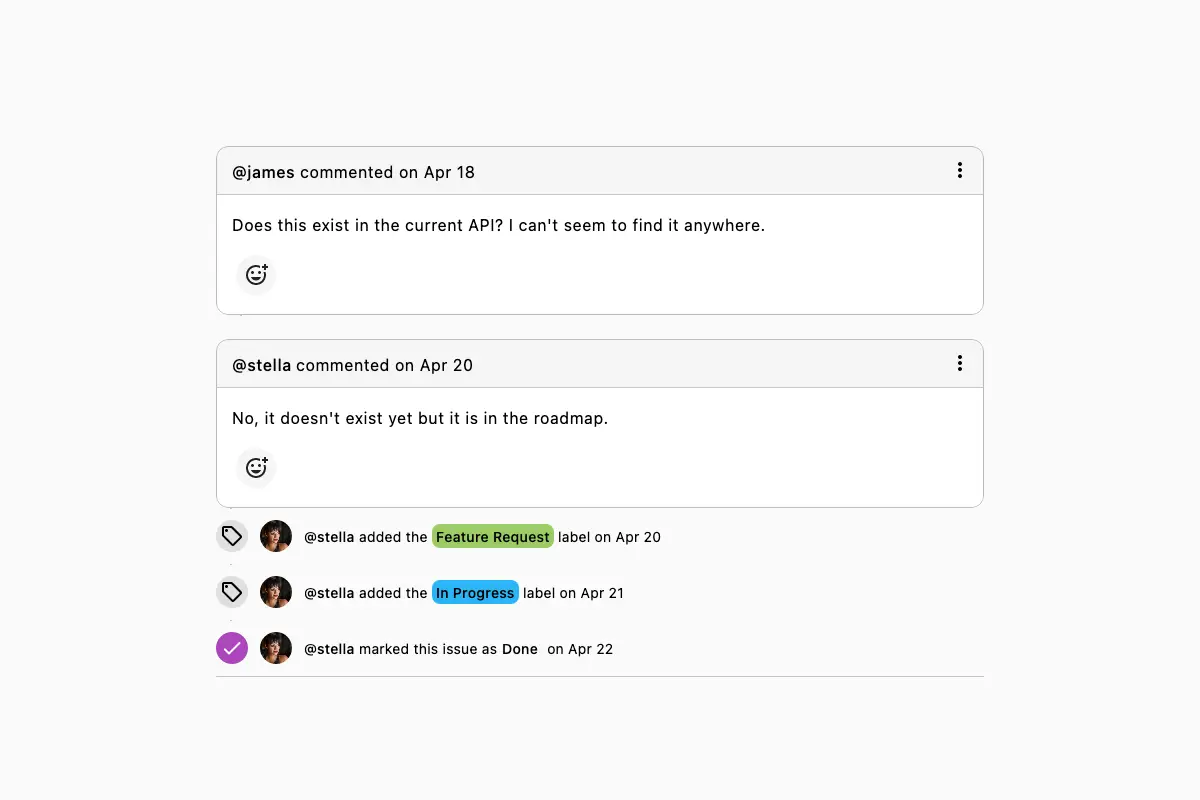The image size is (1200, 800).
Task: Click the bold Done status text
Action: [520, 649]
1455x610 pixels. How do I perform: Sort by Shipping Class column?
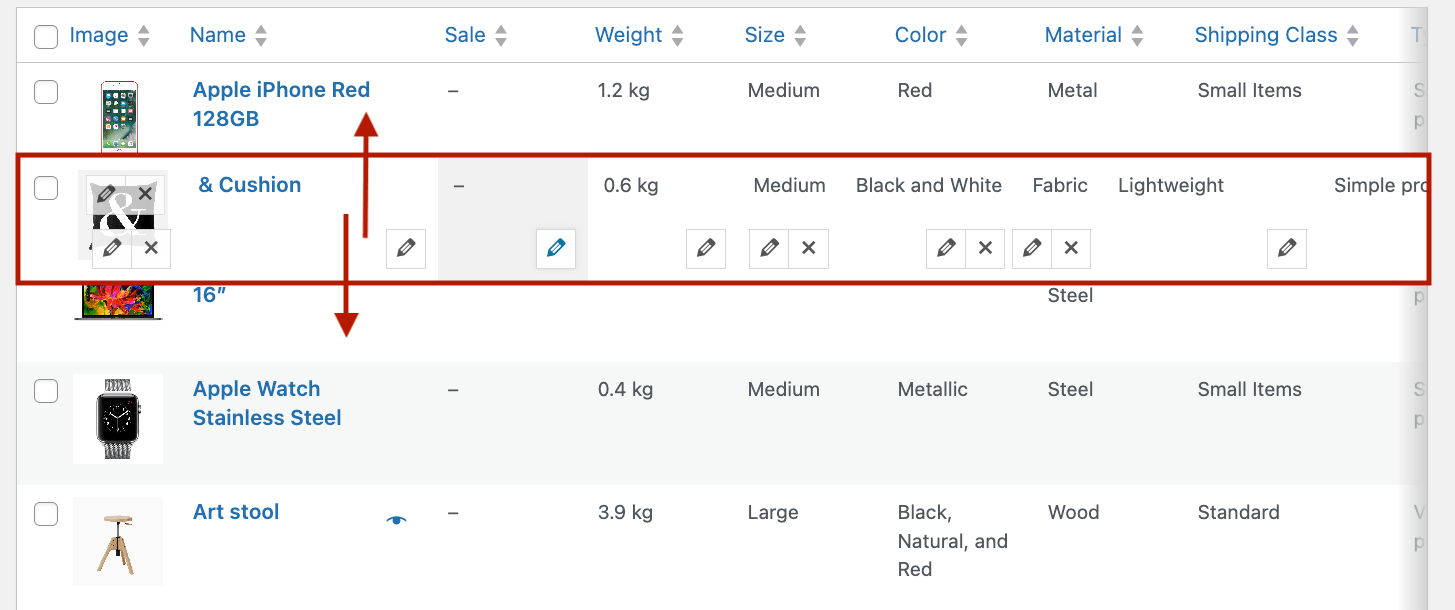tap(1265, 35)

--

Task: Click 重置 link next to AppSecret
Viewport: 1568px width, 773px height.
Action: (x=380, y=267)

# [OBJECTIVE]
Render the data from the line that contains "1455x610 pixels. How" through the line that contains "tap(1265, 35)", inclusive, as a Markdown table with the columns Row and Entry, numbering each line and omitting blank lines and pictures.

# [ANSWER IN FULL]
| Row | Entry |
|---|---|
| 1 | 1455x610 pixels. How do I perform: Sort by Shipping Class column? |
| 2 | tap(1265, 35) |